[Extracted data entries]
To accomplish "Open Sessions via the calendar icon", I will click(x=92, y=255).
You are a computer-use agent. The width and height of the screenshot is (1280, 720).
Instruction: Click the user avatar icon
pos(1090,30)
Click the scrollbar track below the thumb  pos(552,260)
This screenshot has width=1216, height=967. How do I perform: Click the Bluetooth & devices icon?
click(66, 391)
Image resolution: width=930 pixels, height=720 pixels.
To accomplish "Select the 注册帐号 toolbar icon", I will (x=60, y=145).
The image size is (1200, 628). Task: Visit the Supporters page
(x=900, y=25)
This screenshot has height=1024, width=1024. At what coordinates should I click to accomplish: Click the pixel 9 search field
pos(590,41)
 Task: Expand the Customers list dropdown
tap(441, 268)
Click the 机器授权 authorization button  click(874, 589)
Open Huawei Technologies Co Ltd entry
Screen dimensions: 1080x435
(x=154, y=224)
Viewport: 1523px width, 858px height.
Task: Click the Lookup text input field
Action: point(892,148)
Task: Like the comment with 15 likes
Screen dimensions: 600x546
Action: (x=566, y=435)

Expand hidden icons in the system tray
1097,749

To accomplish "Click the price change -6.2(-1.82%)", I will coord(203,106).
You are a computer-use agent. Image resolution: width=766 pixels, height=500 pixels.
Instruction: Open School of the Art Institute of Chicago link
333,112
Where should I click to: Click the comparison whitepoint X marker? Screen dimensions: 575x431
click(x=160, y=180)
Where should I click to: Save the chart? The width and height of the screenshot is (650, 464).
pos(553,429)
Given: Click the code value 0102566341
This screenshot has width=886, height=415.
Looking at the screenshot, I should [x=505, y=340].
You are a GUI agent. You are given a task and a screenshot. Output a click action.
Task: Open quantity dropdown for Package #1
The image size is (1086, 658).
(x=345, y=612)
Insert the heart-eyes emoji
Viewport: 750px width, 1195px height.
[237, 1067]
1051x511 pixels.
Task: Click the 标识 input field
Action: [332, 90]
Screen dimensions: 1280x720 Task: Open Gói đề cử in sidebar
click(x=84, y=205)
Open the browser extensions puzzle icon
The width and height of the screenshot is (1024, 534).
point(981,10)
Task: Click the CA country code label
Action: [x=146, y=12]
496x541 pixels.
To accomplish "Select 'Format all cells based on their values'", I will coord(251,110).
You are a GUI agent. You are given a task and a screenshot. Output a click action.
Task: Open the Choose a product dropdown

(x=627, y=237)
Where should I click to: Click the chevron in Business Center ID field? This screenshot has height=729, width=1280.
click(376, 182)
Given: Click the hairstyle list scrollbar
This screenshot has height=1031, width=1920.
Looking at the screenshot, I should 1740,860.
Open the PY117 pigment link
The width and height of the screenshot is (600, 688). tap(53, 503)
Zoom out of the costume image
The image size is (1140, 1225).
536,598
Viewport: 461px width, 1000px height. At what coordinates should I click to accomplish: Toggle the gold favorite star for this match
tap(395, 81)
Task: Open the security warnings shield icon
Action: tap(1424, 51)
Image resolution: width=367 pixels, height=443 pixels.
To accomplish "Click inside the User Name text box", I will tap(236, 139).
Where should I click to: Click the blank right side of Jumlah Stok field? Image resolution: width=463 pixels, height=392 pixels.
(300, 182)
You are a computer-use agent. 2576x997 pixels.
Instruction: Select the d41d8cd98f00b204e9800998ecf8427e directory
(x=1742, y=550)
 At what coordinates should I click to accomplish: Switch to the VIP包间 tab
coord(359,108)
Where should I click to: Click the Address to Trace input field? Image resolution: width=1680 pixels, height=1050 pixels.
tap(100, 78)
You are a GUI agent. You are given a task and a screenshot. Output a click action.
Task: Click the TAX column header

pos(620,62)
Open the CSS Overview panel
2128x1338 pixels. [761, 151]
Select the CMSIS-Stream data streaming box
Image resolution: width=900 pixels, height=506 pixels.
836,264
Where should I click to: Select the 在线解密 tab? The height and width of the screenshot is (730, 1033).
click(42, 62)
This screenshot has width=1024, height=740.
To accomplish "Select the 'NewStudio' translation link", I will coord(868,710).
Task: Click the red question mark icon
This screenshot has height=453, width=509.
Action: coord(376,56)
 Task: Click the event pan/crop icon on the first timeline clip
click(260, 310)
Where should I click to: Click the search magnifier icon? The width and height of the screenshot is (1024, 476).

PROBLEM DETAILS:
The response has to match the records above word for word.

OUTPUT OF THE EXERCISE:
To accomplish "Open Sessions via the calendar icon", I will click(x=92, y=255).
You are a computer-use agent. The width and height of the screenshot is (1280, 720).
Instruction: Click the user avatar icon
pos(1090,30)
Click the scrollbar track below the thumb  pos(552,260)
This screenshot has width=1216, height=967. How do I perform: Click the Bluetooth & devices icon?
click(66, 391)
Image resolution: width=930 pixels, height=720 pixels.
To accomplish "Select the 注册帐号 toolbar icon", I will (x=60, y=145).
The image size is (1200, 628). Task: Visit the Supporters page
(x=900, y=25)
This screenshot has height=1024, width=1024. At what coordinates should I click to accomplish: Click the pixel 9 search field
pos(590,41)
 Task: Expand the Customers list dropdown
tap(441, 268)
Click the 机器授权 authorization button  click(874, 589)
Open Huawei Technologies Co Ltd entry
Screen dimensions: 1080x435
(x=154, y=224)
Viewport: 1523px width, 858px height.
Task: Click the Lookup text input field
Action: point(892,148)
Task: Like the comment with 15 likes
Screen dimensions: 600x546
Action: (x=566, y=435)

Expand hidden icons in the system tray
1097,749

To accomplish "Click the price change -6.2(-1.82%)", I will coord(203,106).
You are a computer-use agent. Image resolution: width=766 pixels, height=500 pixels.
Instruction: Open School of the Art Institute of Chicago link
333,112
Where should I click to: Click the comparison whitepoint X marker? Screen dimensions: 575x431
click(x=160, y=180)
Where should I click to: Save the chart? The width and height of the screenshot is (650, 464).
pos(553,429)
Given: Click the code value 0102566341
This screenshot has width=886, height=415.
Looking at the screenshot, I should [x=505, y=340].
You are a GUI agent. You are given a task and a screenshot. Output a click action.
Task: Open quantity dropdown for Package #1
The image size is (1086, 658).
(x=345, y=612)
Insert the heart-eyes emoji
Viewport: 750px width, 1195px height.
[237, 1067]
1051x511 pixels.
Task: Click the 标识 input field
Action: [332, 90]
Screen dimensions: 1280x720 Task: Open Gói đề cử in sidebar
click(x=84, y=205)
Open the browser extensions puzzle icon
The width and height of the screenshot is (1024, 534).
point(981,10)
Task: Click the CA country code label
Action: [x=146, y=12]
496x541 pixels.
To accomplish "Select 'Format all cells based on their values'", I will coord(251,110).
You are a GUI agent. You are given a task and a screenshot. Output a click action.
Task: Open the Choose a product dropdown

(x=627, y=237)
Where should I click to: Click the chevron in Business Center ID field? This screenshot has height=729, width=1280.
click(376, 182)
Given: Click the hairstyle list scrollbar
This screenshot has height=1031, width=1920.
Looking at the screenshot, I should 1740,860.
Open the PY117 pigment link
The width and height of the screenshot is (600, 688). tap(53, 503)
Zoom out of the costume image
The image size is (1140, 1225).
536,598
Viewport: 461px width, 1000px height. At what coordinates should I click to accomplish: Toggle the gold favorite star for this match
tap(395, 81)
Task: Open the security warnings shield icon
Action: tap(1424, 51)
Image resolution: width=367 pixels, height=443 pixels.
To accomplish "Click inside the User Name text box", I will tap(236, 139).
Where should I click to: Click the blank right side of Jumlah Stok field? Image resolution: width=463 pixels, height=392 pixels.
(300, 182)
You are a computer-use agent. 2576x997 pixels.
Instruction: Select the d41d8cd98f00b204e9800998ecf8427e directory
(x=1742, y=550)
 At what coordinates should I click to accomplish: Switch to the VIP包间 tab
coord(359,108)
Where should I click to: Click the Address to Trace input field? Image resolution: width=1680 pixels, height=1050 pixels.
tap(100, 78)
You are a GUI agent. You are given a task and a screenshot. Output a click action.
Task: Click the TAX column header

pos(620,62)
Open the CSS Overview panel
2128x1338 pixels. [761, 151]
Select the CMSIS-Stream data streaming box
Image resolution: width=900 pixels, height=506 pixels.
836,264
Where should I click to: Select the 在线解密 tab? The height and width of the screenshot is (730, 1033).
click(42, 62)
This screenshot has width=1024, height=740.
To accomplish "Select the 'NewStudio' translation link", I will coord(868,710).
Task: Click the red question mark icon
This screenshot has height=453, width=509.
Action: coord(376,56)
 Task: Click the event pan/crop icon on the first timeline clip
click(260, 310)
Where should I click to: Click the search magnifier icon? The width and height of the screenshot is (1024, 476).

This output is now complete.